Required tasks:
a – Rewrite the passage of the article on the FDA blood donation policy starting at "A year ago, the" and ending at "year or more.", substituting "gay and bisexual men" for "gay men".
b – According to the article on the FDA blood donation policy, in what year was the ban on blood donations from gay men put in place?

Provided text:
|---|

A year ago, the US Food and Drug Administration recommended lifting the ban that disqualified gay men from giving blood. Today, the FDA followed through on that recommendation — but only for men who haven't had sex with another man for a year or more.
The ban on blood donations from gay men was put in place in 1983 during the HIV epidemic. Until now, gay and bisexual men who’d fooled around with other men at any point after 1977 weren’t allowed to donate blood in the US. Today's FDA announcement therefore does appear to make it easier for gay men to donate blood — but a year of abstinence will still prevent many men from donating. The FDA's new guidance on blood donations isn't law, but blood donation centers tend to follow the agency's lead.
BREAKING: FDA lifts formal ban on blood donations from gay men. New policy requires year of abstinence.— The Associated Press (@AP) December 21, 2015
“The FDA’s responsibility is to maintain a high level of blood product safety for people whose lives depend on it,” the FDA’s Acting Commissioner Stephen Ostroff, said in a statement. “We have taken great care to ensure this policy revision is backed by sound science and continues to protect our blood supply.”

|---|

Data excerpts:

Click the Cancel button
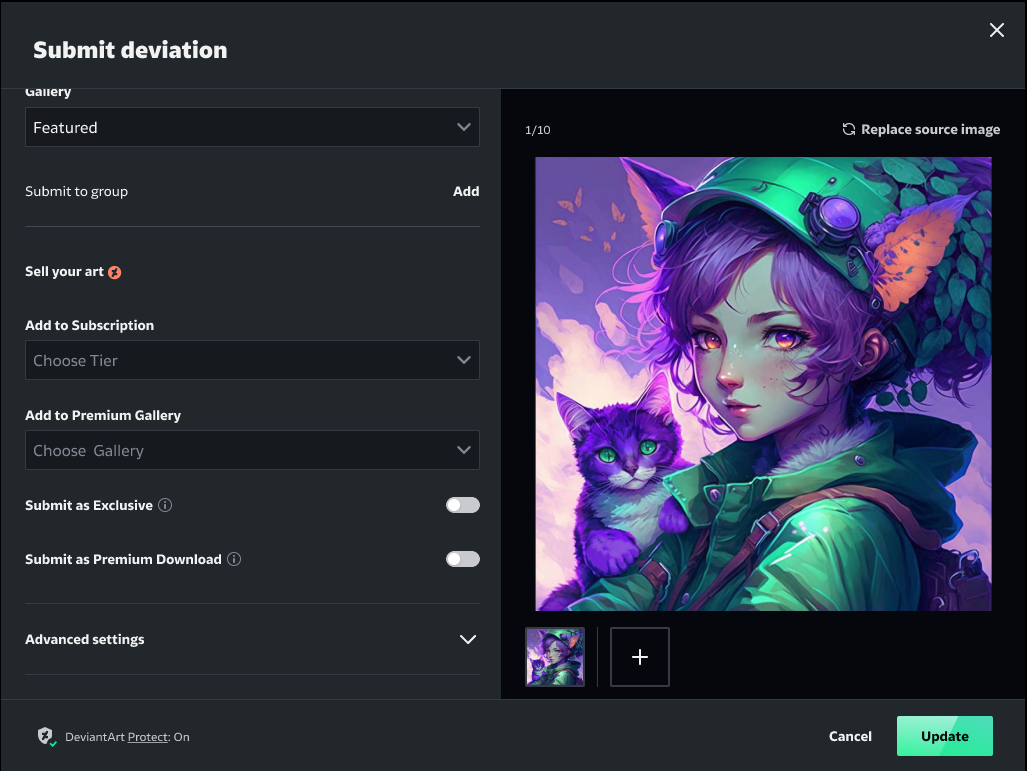The height and width of the screenshot is (771, 1027). click(x=850, y=736)
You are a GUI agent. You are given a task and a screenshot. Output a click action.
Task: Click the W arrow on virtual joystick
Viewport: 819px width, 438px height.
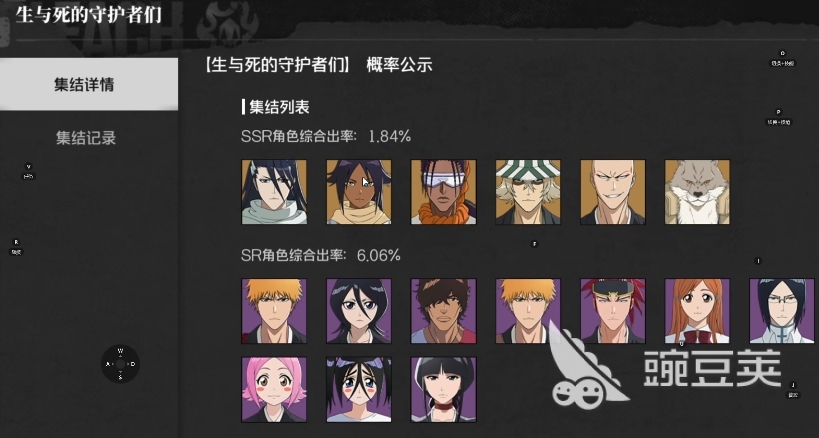pos(120,351)
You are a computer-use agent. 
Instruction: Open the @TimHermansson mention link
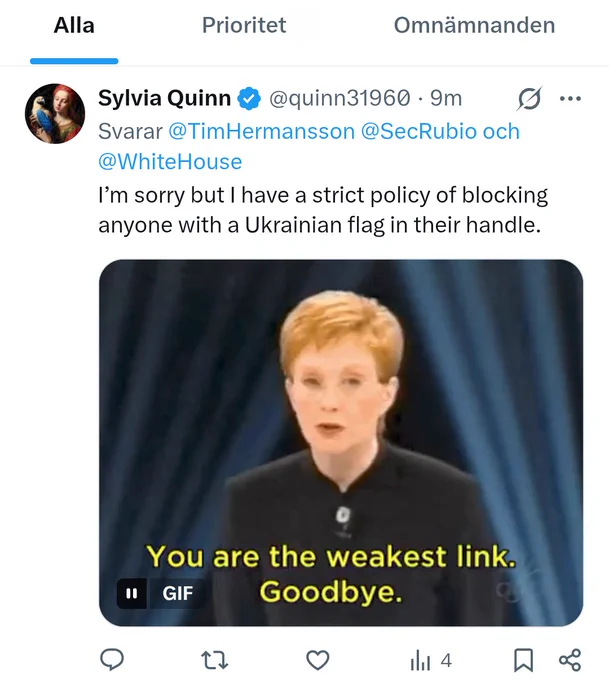point(262,131)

|---|

Outputs in order:
a –
A year ago, the US Food and Drug Administration recommended lifting the ban that disqualified gay and bisexual men from giving blood. Today, the FDA followed through on that recommendation — but only for men who haven't had sex with another man for a year or more.

b – 1983, during the HIV epidemic.